Sí, porque también en nuestras sociedades occidentales, en las que
ya hemos conseguido que no se nos lapide por adúlteras ni se nos mutile nuestra
más íntima anatomía o se nos cubra de pies a cabeza, en las que en teoría las
leyes nos colocan en plano de igualdad y, una vez llegadas a la mayoría de
edad, ya no tenemos que solicitar la firma de nadie para nada, en estas
sociedades supuestamente «avanzadas», queda mucho camino por recorrer. Que
existan juezas, ministras, investigadoras, empresarias o escritoras, que las
aulas universitarias estén colmadas de chicas o que algunos (que no todos) de
los catálogos de juguetes no diferencien entre juegos de niñas y juegos de
niños o en los institutos se hable de violencia de género no significa, ni
mucho menos, que la igualdad se haya logrado y, a poco que nos distraigamos, lo
más probable es que empecemos a retroceder.

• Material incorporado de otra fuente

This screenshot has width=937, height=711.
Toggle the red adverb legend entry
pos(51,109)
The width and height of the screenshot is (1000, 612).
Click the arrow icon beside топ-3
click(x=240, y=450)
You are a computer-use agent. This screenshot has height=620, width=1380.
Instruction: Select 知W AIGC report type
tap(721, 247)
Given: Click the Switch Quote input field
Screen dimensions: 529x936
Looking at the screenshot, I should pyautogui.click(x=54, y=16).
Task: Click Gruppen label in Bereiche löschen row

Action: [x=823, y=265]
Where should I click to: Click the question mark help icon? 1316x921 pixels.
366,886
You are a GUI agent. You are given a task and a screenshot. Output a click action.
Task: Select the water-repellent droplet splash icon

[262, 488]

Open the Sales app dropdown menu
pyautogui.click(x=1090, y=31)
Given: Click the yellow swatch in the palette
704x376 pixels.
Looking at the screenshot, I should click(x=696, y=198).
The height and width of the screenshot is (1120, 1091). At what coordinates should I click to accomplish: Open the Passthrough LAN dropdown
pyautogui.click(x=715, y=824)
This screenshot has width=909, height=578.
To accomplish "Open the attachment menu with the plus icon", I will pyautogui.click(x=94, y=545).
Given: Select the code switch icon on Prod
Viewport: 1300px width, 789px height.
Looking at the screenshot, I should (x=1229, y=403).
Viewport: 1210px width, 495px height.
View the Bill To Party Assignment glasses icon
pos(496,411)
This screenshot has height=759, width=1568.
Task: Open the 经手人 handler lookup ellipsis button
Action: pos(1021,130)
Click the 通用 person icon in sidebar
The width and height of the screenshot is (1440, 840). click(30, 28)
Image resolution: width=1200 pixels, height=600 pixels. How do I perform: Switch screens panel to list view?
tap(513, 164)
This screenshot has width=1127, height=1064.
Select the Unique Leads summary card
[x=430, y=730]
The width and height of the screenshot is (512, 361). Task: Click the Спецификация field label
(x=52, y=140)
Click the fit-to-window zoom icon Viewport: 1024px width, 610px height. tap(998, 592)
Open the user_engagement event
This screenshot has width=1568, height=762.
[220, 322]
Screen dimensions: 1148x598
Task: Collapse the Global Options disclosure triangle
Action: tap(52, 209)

Ninguna mujer nace víctima, ni las que han visto la primera luz en
Occidente ni las que lo hicieron en cualquier zona desfavorecida del Planeta,
por la sencilla razón de que ningún ser humano lleva el victimismo en los
genes. Por eso nunca se me habría ocurrido educar a mi hija como tal: la he
educado para que se sienta igual a su hermano y para que tenga los ojos muy
abiertos para detectar las trampas del sistema, para darle instrumentos que la
ayuden a protegerse de los depredadores. Pero eso no significa que,
desgraciadamente, una gran mayoría, en mayor o menor medida, termine por ser
convertida en víctima por el patriarcado, algunas nada más pisar este mundo. Y
me parece una frivolidad de nueva rica, una falta total de sororidad con las
más desfavorecidas afirmar lo contrario desde esa siempre falsa seguridad
(porque en la vida todo es azaroso) que da verse encumbrada en la cima, con
total olvido de las circunstancias favorables que tornaron más fácil y
venturosa la escalada.
Así que mañana, aunque con ello no arregle el mundo, esta humilde
amapola silvestre piensa sacar a pasear el violeta de su corazón multicolor
para reivindicar a aquellas que no han tenido su suerte: por las lapidadas y mutiladas, por las
condenadas a la pobreza más extrema, por las refugiadas de todas las guerras y
las muertas en todos los feminicidios, pero también por las que aquí, tal vez a
pocos metros, viven el infierno del maltrato, por las que no pueden conciliar o
las que soportan la doble jornada porque, como no tienen atributos masculinos
entre las piernas, se entiende que son ellas las que tienen que cargar con todo
el peso del cuidado, con las faenas de la casa y la intendencia doméstica
después de haber currado ocho horas en cualquier empleo, precario o no, y
también, ¿por qué no?, por mí misma, por todas las guarrerías que en mi vida he
tenido que aguantar, por las veces que tuve que soportar que manos masculinas
no deseadas se posaran en mi anatomía, por los comentarios fuera de lugar que
mis oídos han tenido que escuchar y porque me da mi reverendísima y
eminentísima gana, que es una señora a la que no dejo de obedecer y
reverenciar.
Por cierto, ahora que lo pienso, aunque, como decía antes, el Día
de las Mujeres Trabajadoras no es como el Día de la Madre, no estaría nada mal
hacer que también aquel fuera como este y en vez obsequiar a las mamás con
regalitos y mandarles felicitaciones almibaradas, podríamos plantearnos una
jornada de lucha y reivindicación por otro tipo de maternidad más gozosa,
libremente elegida, compartida y menos sacrificada. Lo iremos pensando.
NOTA: Este artículo sale hoy 7 en vez del 8 porque mañana este
blog estará cerrado por huelga y reivindicación.